Friday, February 23, 2007
Warhol is always famous here
By Scott Beveridge
PITTSBURGH – Whether they like his art or not, it’s no wonder people in Pittsburgh still talk about their most-famous homegrown artist, who died 20 years ago Thursday.
If nothing else, Andy Warhol left them an outstanding museum on the city’s North Side, which always attracts crowds of people, many of whom could or did qualify as his chums. They range from blue-haired American Carpatho-Rusyn women who come to celebrate their heritage to the likes of avant-garde filmmaker John Waters, who put out an exhibit of Andy’s porn.
Both of those events took place at the same time 2006. Some visitors sneaked behind black curtains to watch graphic sex scenes while others dined in the basement on ethnic foods Warhol surely would have eaten when he was a boy. Traditional Carpatho-Rusyn versions of Donny and Marie Osmond performed lovely music on one stage while Ska musicians wearing animal masks clanged out much different sounds in a gallery. Both worlds collided to create something remarkably Warhol.

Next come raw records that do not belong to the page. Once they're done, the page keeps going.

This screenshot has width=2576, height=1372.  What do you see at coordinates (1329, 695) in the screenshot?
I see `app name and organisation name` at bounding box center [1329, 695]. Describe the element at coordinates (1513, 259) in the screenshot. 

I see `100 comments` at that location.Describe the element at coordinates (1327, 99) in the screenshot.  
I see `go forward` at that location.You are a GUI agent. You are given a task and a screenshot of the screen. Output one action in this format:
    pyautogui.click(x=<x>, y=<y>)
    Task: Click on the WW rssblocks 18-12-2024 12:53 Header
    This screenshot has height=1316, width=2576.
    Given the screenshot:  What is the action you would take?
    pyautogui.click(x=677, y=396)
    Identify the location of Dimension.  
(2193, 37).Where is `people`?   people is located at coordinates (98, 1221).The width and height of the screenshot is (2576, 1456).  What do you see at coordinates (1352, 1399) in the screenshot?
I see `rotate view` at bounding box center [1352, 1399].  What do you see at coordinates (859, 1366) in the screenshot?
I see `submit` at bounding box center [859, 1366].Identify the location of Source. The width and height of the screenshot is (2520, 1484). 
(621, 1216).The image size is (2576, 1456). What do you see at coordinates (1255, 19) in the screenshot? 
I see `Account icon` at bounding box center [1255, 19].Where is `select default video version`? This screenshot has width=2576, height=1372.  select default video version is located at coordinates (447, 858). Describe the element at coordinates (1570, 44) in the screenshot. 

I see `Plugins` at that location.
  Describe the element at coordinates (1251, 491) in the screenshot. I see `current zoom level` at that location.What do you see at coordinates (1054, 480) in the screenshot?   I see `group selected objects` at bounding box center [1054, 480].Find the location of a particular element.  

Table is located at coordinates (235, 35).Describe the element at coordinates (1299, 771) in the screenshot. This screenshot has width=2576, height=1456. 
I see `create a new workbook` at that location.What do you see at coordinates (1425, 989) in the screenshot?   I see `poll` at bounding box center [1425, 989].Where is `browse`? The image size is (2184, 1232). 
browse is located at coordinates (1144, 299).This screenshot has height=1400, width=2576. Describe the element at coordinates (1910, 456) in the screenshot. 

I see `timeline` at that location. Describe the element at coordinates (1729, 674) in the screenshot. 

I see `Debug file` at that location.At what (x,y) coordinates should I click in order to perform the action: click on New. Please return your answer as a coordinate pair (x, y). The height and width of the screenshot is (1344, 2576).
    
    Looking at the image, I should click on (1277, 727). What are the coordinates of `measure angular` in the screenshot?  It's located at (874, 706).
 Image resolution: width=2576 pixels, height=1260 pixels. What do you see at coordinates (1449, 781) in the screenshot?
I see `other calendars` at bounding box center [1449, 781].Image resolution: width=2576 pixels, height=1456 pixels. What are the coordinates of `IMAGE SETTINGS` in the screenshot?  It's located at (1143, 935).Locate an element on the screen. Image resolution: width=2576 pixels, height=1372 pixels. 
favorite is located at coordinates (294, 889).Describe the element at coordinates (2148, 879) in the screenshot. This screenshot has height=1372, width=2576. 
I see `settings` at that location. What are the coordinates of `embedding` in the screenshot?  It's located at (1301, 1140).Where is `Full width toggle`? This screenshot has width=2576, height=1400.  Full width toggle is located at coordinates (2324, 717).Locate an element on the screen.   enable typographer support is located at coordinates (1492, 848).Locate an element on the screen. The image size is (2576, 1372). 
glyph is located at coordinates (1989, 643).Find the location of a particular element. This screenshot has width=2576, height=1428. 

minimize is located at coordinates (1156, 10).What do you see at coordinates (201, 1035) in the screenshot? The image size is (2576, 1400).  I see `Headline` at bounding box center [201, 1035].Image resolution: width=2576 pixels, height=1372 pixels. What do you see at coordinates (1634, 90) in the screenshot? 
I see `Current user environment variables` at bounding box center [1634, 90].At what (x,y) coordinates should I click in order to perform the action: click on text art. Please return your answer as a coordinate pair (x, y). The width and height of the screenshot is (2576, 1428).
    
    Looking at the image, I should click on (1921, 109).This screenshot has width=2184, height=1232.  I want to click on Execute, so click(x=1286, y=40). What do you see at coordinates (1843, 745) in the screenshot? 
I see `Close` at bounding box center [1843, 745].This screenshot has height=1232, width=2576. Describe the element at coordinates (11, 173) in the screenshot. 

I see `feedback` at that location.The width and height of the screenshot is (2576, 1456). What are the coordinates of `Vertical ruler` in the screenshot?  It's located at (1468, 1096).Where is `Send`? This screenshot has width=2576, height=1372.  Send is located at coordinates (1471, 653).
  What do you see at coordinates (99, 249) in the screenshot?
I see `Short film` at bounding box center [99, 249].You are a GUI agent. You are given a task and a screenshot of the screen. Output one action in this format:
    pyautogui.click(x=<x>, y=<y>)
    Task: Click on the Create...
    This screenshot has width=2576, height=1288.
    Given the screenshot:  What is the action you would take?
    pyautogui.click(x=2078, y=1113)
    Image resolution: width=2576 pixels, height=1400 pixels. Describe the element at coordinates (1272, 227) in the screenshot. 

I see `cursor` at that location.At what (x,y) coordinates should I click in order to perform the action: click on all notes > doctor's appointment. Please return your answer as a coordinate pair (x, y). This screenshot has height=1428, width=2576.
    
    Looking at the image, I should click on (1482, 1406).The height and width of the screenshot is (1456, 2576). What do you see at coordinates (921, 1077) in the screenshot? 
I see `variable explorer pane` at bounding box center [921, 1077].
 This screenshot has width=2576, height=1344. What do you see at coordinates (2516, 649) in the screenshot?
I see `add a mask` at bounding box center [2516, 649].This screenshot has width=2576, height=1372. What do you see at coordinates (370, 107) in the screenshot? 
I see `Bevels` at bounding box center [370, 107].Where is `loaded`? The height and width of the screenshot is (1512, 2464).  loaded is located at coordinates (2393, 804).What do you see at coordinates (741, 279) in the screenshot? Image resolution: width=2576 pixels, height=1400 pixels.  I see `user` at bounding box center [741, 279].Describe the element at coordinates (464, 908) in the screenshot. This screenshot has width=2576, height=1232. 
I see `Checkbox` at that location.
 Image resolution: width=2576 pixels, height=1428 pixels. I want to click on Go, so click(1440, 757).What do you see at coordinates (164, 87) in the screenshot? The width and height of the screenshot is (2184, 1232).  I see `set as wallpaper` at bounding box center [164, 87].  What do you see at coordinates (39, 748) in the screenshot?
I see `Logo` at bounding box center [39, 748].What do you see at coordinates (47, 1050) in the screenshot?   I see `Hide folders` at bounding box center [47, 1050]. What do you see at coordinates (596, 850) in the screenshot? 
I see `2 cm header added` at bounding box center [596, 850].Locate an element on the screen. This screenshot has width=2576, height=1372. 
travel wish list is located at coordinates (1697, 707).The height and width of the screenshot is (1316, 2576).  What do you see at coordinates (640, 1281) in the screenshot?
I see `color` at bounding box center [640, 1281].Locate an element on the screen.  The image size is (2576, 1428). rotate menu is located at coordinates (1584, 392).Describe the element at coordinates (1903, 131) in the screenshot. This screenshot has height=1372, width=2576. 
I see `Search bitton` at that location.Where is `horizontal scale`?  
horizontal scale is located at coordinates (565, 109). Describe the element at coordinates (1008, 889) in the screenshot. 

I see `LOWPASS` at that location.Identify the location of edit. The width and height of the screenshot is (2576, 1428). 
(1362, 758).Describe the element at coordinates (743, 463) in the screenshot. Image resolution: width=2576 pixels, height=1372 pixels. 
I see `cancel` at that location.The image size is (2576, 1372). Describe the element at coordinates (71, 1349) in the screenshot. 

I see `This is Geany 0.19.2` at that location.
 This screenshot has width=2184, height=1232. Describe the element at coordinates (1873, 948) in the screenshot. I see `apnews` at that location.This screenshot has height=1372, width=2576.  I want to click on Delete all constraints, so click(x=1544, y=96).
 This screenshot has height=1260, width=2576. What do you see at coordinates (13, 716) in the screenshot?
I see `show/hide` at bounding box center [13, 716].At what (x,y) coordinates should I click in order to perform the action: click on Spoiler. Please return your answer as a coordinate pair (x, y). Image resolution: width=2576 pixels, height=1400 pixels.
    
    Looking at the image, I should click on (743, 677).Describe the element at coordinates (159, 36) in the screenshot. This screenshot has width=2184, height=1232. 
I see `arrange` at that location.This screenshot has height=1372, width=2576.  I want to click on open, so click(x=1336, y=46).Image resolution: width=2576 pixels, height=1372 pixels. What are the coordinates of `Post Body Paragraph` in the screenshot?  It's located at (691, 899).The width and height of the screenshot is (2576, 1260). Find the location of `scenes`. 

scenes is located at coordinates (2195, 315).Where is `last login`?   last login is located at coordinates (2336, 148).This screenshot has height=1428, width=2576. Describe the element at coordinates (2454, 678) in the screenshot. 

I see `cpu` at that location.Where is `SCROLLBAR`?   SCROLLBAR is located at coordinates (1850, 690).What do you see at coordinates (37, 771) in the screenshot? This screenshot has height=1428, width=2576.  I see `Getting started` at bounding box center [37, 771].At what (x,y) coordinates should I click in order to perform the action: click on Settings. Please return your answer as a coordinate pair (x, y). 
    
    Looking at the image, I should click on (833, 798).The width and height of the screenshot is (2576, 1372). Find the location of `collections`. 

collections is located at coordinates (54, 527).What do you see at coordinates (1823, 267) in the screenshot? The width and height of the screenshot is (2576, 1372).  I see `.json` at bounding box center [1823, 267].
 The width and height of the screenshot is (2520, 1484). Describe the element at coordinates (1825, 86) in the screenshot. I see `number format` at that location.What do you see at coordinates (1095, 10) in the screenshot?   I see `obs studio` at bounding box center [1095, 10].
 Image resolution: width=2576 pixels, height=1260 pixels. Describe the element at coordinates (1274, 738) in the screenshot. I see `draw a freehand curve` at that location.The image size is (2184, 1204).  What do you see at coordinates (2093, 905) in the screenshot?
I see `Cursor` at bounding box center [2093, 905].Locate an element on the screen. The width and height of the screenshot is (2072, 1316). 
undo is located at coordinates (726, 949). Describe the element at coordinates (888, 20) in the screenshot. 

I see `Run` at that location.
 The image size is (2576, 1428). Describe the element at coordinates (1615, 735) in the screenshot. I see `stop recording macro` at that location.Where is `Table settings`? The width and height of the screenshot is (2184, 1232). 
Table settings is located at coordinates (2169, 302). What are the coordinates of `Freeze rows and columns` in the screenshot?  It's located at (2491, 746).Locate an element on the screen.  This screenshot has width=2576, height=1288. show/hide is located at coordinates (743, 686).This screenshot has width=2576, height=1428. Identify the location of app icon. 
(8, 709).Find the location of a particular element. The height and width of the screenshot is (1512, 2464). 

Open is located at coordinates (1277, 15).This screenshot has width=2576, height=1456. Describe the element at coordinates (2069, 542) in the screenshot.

Mick Jagger was given a private tour of the place a couple years back while he was in town for a Rolling Stones concert. This year, while in an elevator to the top floor, I bumped into what appeared to be a man in drag, dolled up like the cool, sexy 1980s rocker Debbie Harry. Last week, I couldn’t help but smile while standing over a display of one of Warhol’s wardrobes, noticing that the pencil-thin celebrity wore a pale, yellow girdle and pink body suit under his black jeans.
The traveling exhibits always bring me back to this museum to fascinate over how well its curators juxtapose other people’s things beside those belonging to the artist to offer a glimpse into what made Warhol Warhol. On one occasion, the museum displayed expensive floral pattern china with bright blue, pink and orange flowers, embellishments that looked strikingly similar to the posies in Warhol’s well-known silkscreens.
Through March 18, 2007, the seven-story museum houses a creepy but captivating exhibit: “Deadly Medicine: Creating the Master Race.” It chronicles Darwinism and its focus on natural selection, the Nazi persecution of Jews and other attempts through science and medicine to justify eugenics as a means to select who lives and dies.
The museum also is showing the contents of Warhol’s medicine chest, the size of which could stock a shelf or two at Wal-Mart. It should be no surprise that he had boxes of blonde women's hair coloring, an assortment of unidentified pills and an array of creams, lotions and solutions.